[RECORDS SUPPLIED Boundary: Start]

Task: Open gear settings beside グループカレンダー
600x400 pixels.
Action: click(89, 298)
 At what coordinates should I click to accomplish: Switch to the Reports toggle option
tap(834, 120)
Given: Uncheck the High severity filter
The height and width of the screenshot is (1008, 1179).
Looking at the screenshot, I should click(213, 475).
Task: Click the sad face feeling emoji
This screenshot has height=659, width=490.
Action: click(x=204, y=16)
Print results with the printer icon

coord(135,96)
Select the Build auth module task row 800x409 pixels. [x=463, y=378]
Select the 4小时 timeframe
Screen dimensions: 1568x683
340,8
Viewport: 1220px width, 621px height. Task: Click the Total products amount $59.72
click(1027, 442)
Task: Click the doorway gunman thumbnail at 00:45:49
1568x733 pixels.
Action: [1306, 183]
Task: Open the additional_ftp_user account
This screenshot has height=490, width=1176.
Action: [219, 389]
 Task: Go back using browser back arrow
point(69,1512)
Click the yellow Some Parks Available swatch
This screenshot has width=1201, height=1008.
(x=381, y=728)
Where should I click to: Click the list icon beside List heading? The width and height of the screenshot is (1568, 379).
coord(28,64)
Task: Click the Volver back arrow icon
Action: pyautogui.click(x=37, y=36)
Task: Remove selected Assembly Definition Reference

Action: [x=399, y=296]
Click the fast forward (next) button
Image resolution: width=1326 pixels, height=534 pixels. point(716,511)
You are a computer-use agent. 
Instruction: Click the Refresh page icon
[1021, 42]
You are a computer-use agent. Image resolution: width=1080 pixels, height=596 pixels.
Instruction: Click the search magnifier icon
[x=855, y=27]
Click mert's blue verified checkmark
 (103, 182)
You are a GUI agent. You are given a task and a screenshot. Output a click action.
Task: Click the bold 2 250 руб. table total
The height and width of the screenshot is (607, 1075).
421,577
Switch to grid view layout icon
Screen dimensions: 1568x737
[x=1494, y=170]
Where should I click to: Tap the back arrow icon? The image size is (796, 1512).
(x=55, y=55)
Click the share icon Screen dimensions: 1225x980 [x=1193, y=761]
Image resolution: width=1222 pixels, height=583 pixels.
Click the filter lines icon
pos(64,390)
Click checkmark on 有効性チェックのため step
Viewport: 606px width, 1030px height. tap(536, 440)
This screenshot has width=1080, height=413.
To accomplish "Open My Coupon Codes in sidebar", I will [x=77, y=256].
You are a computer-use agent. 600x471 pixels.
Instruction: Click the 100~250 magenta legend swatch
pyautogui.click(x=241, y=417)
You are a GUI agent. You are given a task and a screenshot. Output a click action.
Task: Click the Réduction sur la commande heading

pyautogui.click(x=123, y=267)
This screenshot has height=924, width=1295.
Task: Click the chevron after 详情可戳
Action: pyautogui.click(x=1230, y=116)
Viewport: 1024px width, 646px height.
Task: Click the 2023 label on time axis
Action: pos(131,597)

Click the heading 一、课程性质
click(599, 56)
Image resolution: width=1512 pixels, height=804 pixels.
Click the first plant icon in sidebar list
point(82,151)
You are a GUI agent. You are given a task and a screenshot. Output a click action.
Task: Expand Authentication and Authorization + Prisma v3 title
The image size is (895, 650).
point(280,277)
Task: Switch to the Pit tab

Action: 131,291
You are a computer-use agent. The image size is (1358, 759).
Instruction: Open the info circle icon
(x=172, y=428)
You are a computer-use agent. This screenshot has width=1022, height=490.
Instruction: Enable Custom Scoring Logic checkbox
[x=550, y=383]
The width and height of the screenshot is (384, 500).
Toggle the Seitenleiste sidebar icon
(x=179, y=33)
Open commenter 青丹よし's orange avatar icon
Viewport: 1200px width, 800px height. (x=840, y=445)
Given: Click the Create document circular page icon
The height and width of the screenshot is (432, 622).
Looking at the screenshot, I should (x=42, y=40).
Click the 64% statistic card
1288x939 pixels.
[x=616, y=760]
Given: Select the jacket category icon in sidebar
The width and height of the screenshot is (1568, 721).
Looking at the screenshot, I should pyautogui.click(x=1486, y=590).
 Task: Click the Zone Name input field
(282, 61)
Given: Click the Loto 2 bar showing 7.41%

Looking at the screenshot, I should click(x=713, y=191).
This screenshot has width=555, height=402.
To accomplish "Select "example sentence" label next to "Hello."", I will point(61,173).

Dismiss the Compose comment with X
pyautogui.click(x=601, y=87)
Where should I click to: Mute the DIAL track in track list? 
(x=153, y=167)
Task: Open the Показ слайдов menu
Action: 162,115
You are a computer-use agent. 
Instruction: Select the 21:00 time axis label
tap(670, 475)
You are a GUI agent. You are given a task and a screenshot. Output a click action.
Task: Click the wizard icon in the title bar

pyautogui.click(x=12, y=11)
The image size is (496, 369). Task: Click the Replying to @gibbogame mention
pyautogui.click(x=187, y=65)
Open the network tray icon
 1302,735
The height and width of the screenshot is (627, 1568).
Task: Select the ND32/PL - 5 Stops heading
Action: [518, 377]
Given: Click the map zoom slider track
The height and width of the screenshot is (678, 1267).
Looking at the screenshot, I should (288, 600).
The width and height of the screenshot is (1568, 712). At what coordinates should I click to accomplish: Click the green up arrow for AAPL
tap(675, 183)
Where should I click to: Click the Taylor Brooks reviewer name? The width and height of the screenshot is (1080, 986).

[RECORDS SUPPLIED Boundary: End]

## GOAL OF THE EXERCISE
What lines in the data above contain the word "computer"? Copy them all.

## RESULT FOR THIS EXERCISE
You are a computer-use agent. 
You are a computer-use agent. Image resolution: width=1080 pixels, height=596 pixels.
You are a computer-use agent. 600x471 pixels.
You are a computer-use agent. The image size is (1358, 759).
You are a computer-use agent. This screenshot has width=1022, height=490.
You are a computer-use agent. 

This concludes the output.